_SELECTION:_
Emanuelis Zingeris (born 16 July 1957 in Kaunas, Lithuania) is a Lithuanian philologist, museum director, politician, signatory of the 1990 Act of the Re-Establishment of the State of Lithuania, currently serving as a Member of the Seimas (1990–2000 and since 2004), chairman of its foreign affairs committee (since 2010), Vice President of the Parliamentary Assembly of the Council of Europe (since 2009) and President of the Parliamentary Forum of the Community of Democracies (since 2010). A Lithuanian Jew, he has been director of the Vilna Gaon Jewish State Museum, honorary chairman of Lithuania's Jewish community, and is Chairman of the International Commission for the Evaluation of the Crimes of the Nazi and Soviet Occupation Regimes in Lithuania. He is a founding signatory of the Prague Declaration on European Conscience and Communism, that proposed the establishment of the European Day of Remembrance for Victims of Stalinism and Nazism.

Early life and education
Zingeris graduated from Vilnius University in 1981 with a degree in philology. Himself being Jewish, he wrote his post-graduate dissertation on the Jewish cultural heritage of Lithuania, a difficult subject at the time.

Political career
Zingeris was a member of the pro-independence Sąjūdis movement and was elected to the Seimas (parliament) in 1990, where he served as chair of both the foreign affairs committee and the human rights committee, and as a member of several interparliamentary relations groups.

Zingeris failed to be reelected in 2000, and served as director of the Vilna Gaon Jewish State Museum, which he helped found, from 2000 to 2004. In 2004, he returned to parliament. Having formerly been a member of the Social Democratic Party, he is now representing the Homeland Union – Lithuanian Christian Democrats and the European People's Party at the European level.

He was honorary chairman of the Lithuanian Jewish Community, but resigned from this position in 1997 after he was elected chairman of the Lithuanian Parliamentary Committee on Human and Civic Rights and National Minorities, stating that he was "thus bound to have concern for all national minorities". In 1998, he was appointed chairman of the International Commission for the Evaluation of the Crimes of the Nazi and Soviet Occupation Regimes in Lithuania by President Valdas Adamkus.

_TASK REQUIREMENTS:_
1. Print the part of the Zingeris biography starting with "Early life and" and going on through "interparliamentary relations groups.".
2. In the Zingeris biography, which president appointed him chairman of the International Commission for the Evaluation of the Crimes of the Nazi and Soviet Occupation Regimes in Lithuania?
The items after this point come from a different source.

_EXTRACTED ENTRIES:_
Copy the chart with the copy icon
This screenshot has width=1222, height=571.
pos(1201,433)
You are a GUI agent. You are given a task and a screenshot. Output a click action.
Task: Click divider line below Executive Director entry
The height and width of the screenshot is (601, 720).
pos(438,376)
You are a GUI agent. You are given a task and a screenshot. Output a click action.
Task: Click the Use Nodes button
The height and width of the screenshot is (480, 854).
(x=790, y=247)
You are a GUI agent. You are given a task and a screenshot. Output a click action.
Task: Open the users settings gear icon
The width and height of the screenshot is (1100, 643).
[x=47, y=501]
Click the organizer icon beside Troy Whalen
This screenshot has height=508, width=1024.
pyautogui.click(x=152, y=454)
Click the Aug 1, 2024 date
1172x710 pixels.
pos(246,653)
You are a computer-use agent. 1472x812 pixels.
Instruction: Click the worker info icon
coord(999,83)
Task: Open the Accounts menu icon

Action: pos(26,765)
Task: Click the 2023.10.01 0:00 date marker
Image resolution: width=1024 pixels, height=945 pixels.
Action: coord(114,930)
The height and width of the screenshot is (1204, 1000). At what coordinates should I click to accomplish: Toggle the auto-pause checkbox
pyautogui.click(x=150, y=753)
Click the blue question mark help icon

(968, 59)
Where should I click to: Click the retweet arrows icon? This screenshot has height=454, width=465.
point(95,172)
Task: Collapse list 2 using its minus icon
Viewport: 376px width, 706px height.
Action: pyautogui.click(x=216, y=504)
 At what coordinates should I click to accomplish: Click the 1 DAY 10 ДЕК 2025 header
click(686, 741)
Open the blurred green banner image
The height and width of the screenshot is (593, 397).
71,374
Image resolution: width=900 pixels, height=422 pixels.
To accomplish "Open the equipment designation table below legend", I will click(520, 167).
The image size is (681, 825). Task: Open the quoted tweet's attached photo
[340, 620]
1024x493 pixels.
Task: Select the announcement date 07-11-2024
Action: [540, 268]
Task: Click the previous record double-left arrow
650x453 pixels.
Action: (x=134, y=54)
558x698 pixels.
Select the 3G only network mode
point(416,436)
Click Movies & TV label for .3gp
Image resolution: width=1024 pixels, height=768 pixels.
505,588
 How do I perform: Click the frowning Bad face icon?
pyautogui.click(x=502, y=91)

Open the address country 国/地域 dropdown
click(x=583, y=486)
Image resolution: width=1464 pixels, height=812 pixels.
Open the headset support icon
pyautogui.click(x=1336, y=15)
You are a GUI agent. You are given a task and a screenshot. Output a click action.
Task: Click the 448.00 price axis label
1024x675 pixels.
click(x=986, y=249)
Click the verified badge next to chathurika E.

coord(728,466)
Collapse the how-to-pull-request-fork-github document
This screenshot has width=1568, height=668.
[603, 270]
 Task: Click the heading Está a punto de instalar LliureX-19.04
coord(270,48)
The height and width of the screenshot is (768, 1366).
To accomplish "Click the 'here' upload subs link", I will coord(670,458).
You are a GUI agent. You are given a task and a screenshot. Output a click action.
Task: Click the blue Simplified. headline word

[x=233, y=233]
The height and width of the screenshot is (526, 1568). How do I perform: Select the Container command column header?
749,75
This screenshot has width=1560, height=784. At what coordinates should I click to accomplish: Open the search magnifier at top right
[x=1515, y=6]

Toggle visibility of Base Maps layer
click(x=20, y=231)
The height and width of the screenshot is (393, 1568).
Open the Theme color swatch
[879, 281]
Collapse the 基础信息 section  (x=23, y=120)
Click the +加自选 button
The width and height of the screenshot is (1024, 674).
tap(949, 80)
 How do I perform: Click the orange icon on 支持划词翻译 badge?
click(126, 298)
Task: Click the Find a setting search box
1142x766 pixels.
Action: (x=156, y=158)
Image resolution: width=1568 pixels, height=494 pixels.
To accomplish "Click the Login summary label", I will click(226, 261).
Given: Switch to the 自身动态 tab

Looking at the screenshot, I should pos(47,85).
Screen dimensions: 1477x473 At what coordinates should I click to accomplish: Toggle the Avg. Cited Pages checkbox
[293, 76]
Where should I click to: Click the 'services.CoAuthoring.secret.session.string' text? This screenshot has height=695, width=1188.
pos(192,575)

_TASK RESPONSES:_
1.
Early life and education
Zingeris graduated from Vilnius University in 1981 with a degree in philology. Himself being Jewish, he wrote his post-graduate dissertation on the Jewish cultural heritage of Lithuania, a difficult subject at the time.

Political career
Zingeris was a member of the pro-independence Sąjūdis movement and was elected to the Seimas (parliament) in 1990, where he served as chair of both the foreign affairs committee and the human rights committee, and as a member of several interparliamentary relations groups.

2. Valdas Adamkus